**Task brief**
Write out again the lines from the line with "Image resolution: width=800" up to and including the line with "Task: Select the Total Unpaid legend label", exactly as they stand below, and skip any picture.

▼

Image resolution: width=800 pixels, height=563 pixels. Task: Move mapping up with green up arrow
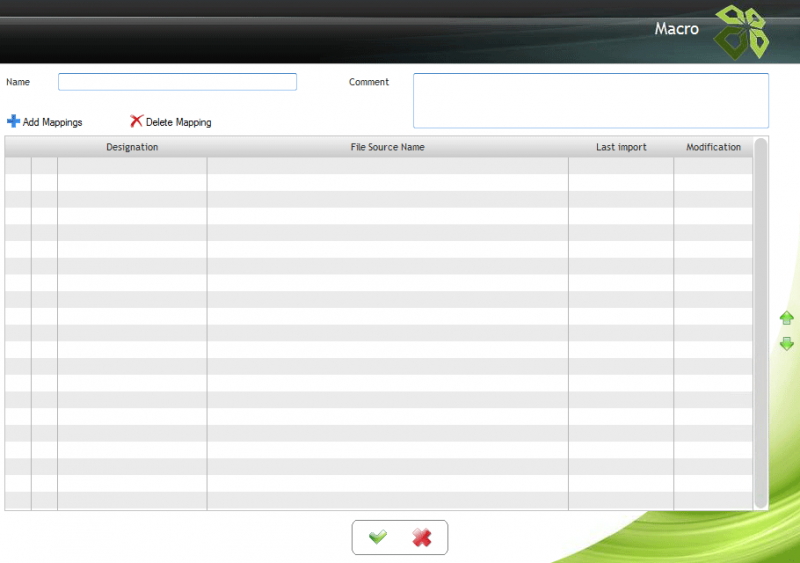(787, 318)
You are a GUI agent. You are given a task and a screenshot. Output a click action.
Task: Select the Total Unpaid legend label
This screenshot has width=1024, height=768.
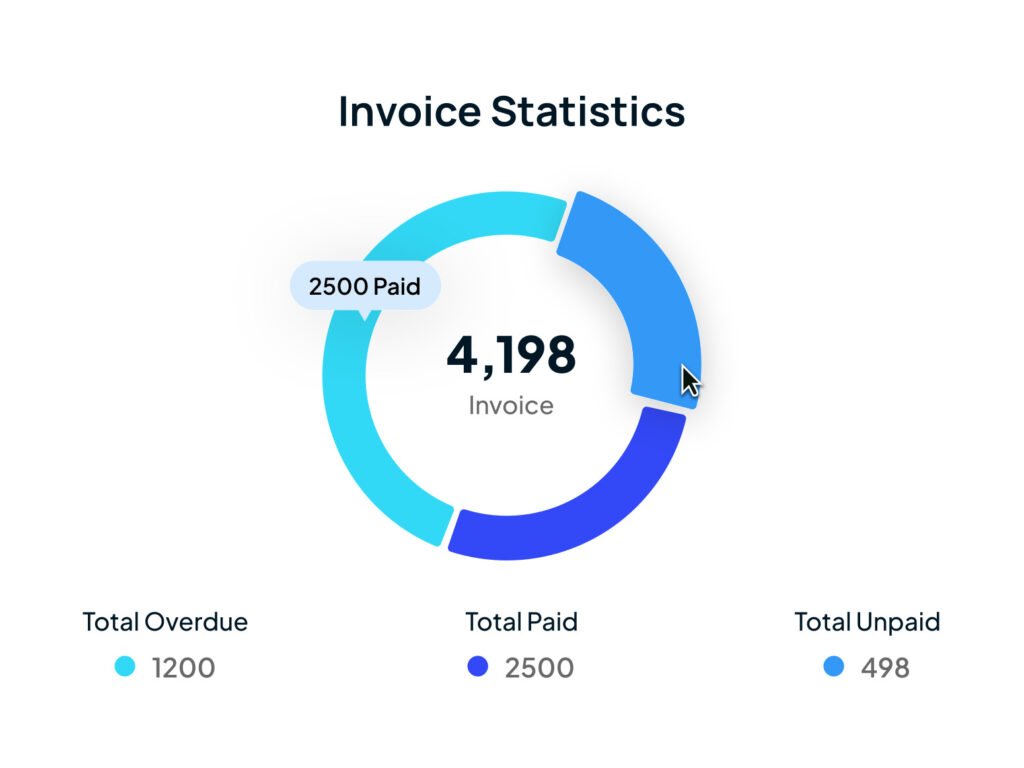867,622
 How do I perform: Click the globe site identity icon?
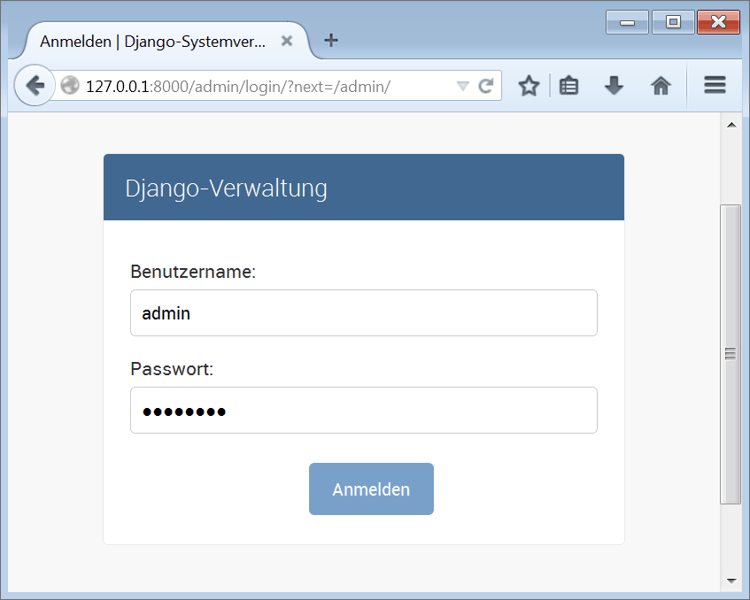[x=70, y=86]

▲
▼

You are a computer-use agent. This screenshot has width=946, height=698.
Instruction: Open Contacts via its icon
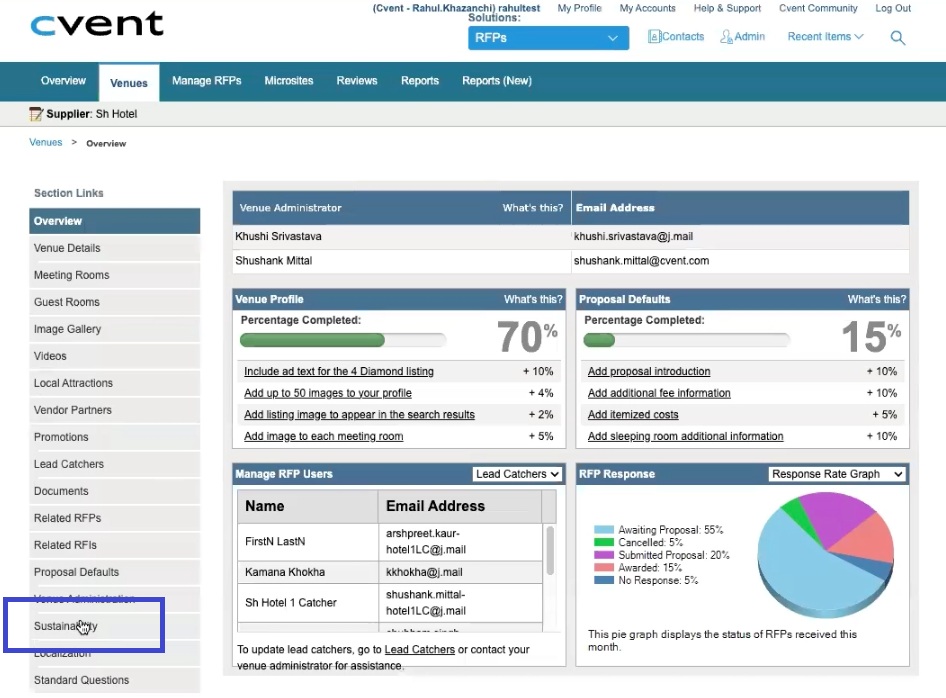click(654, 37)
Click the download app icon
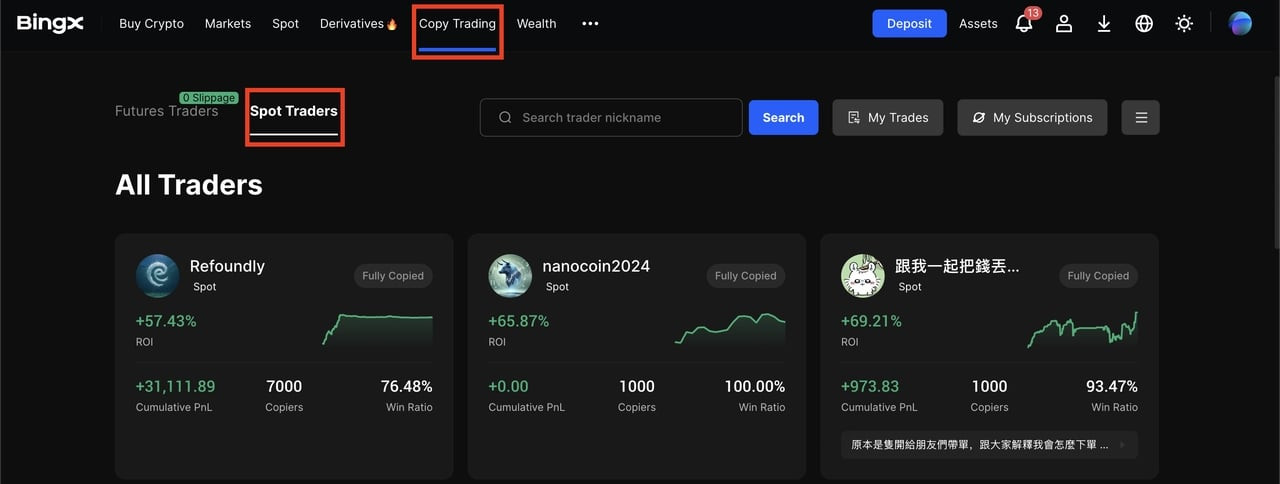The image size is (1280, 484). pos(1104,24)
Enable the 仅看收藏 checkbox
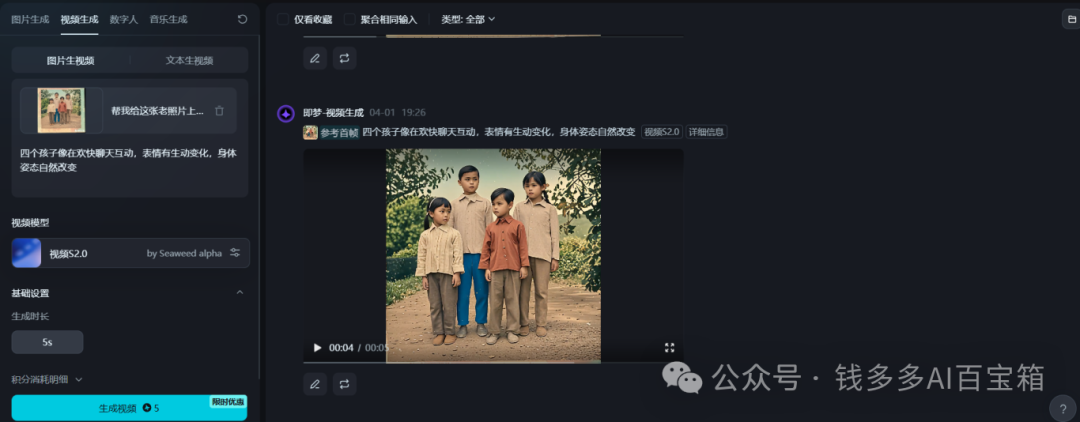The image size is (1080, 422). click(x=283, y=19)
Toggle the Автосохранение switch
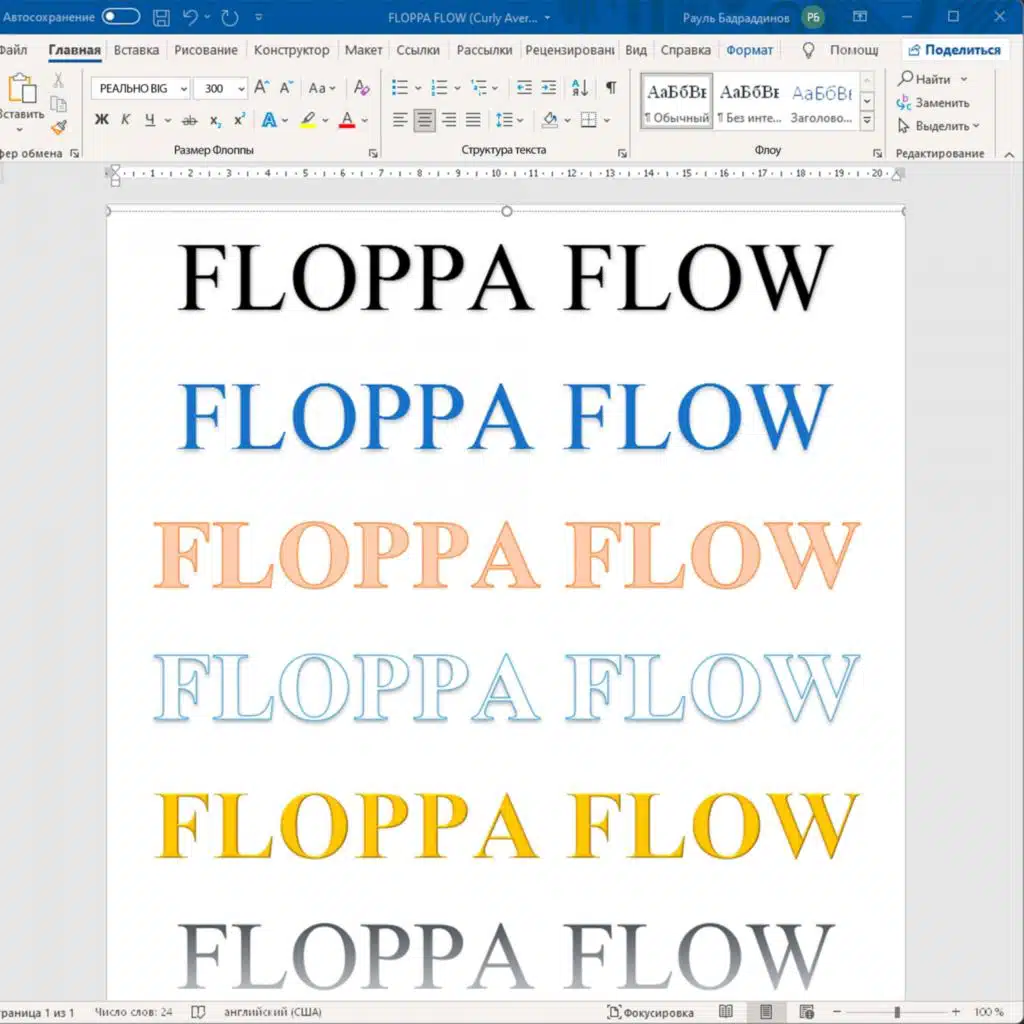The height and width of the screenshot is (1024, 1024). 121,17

▲
▼

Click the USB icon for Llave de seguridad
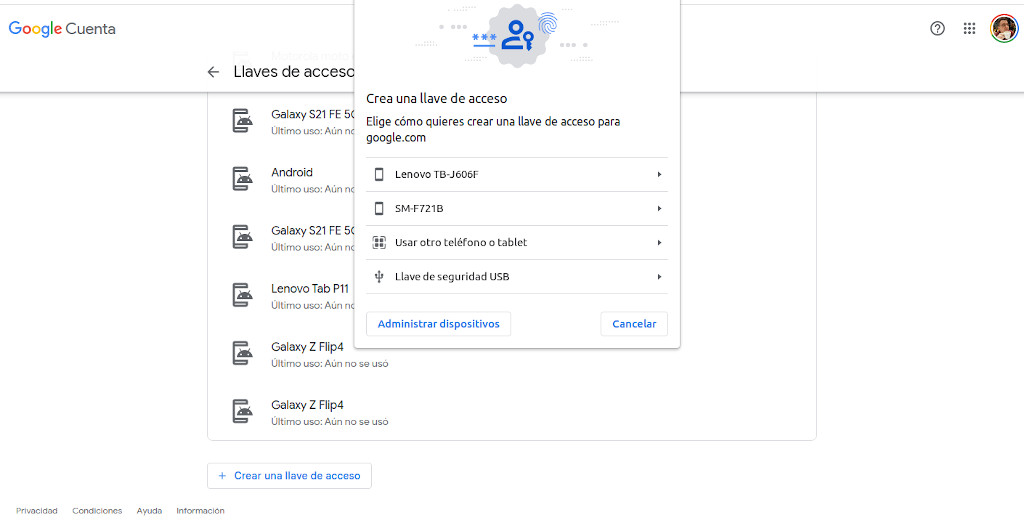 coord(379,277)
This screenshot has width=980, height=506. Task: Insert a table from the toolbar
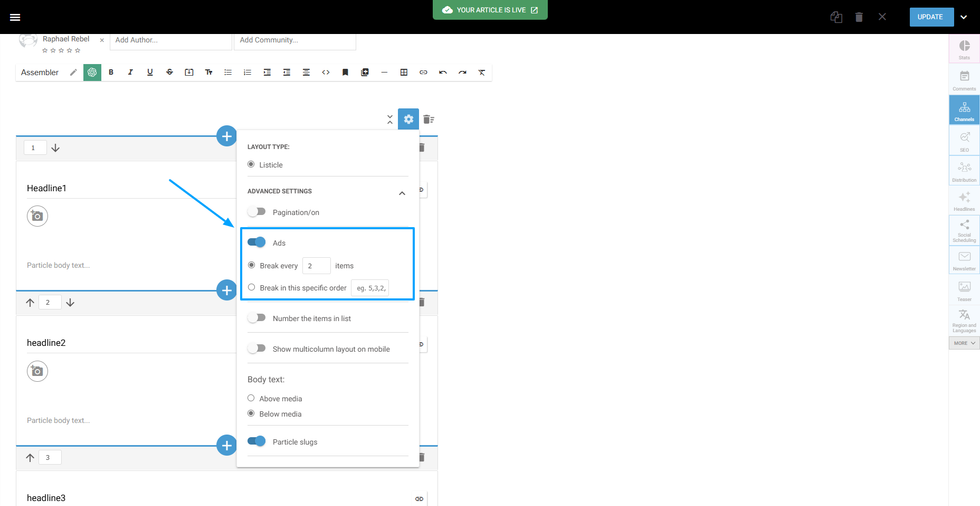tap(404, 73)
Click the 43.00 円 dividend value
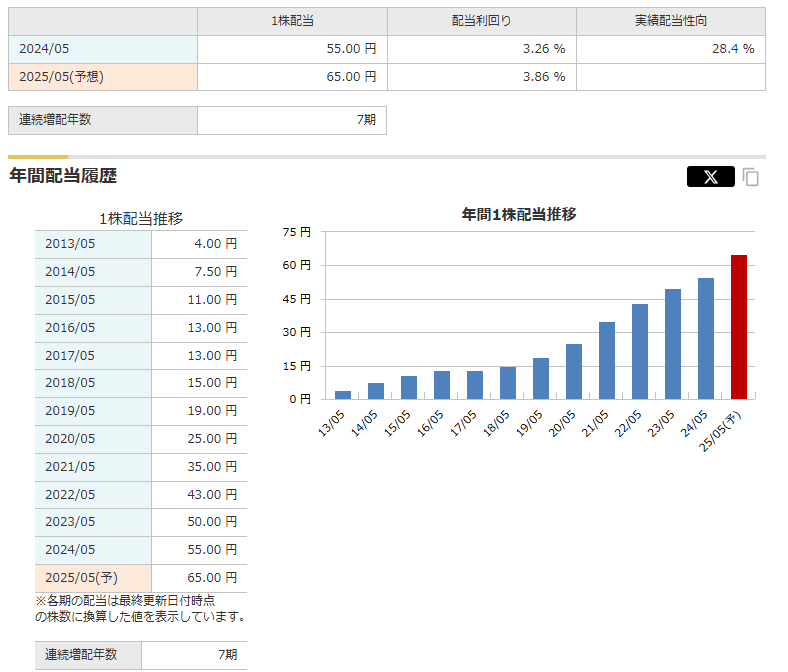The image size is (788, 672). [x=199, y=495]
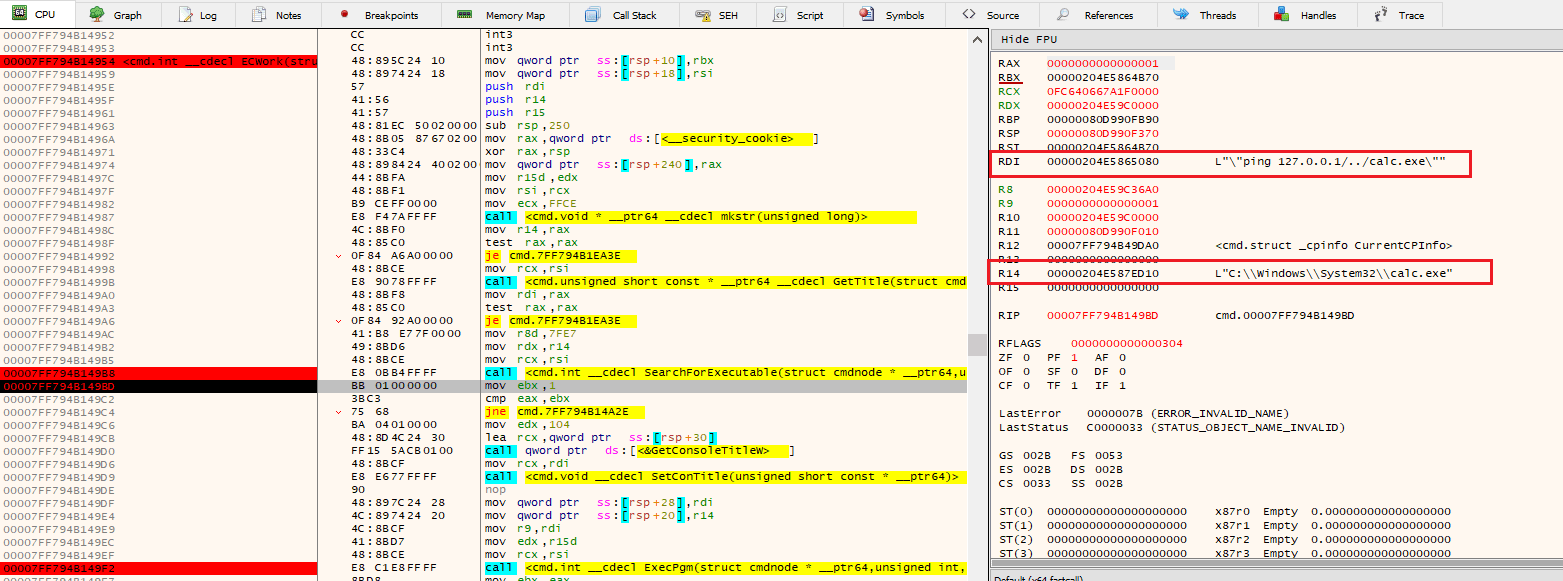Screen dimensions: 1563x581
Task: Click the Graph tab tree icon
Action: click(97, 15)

▲

**Result of this exercise**
Image resolution: width=800 pixels, height=563 pixels. Task: Move mapping up with green up arrow
(787, 318)
You are a GUI agent. You are given a task and a screenshot. Output a click action.
Task: Select the Total Unpaid legend label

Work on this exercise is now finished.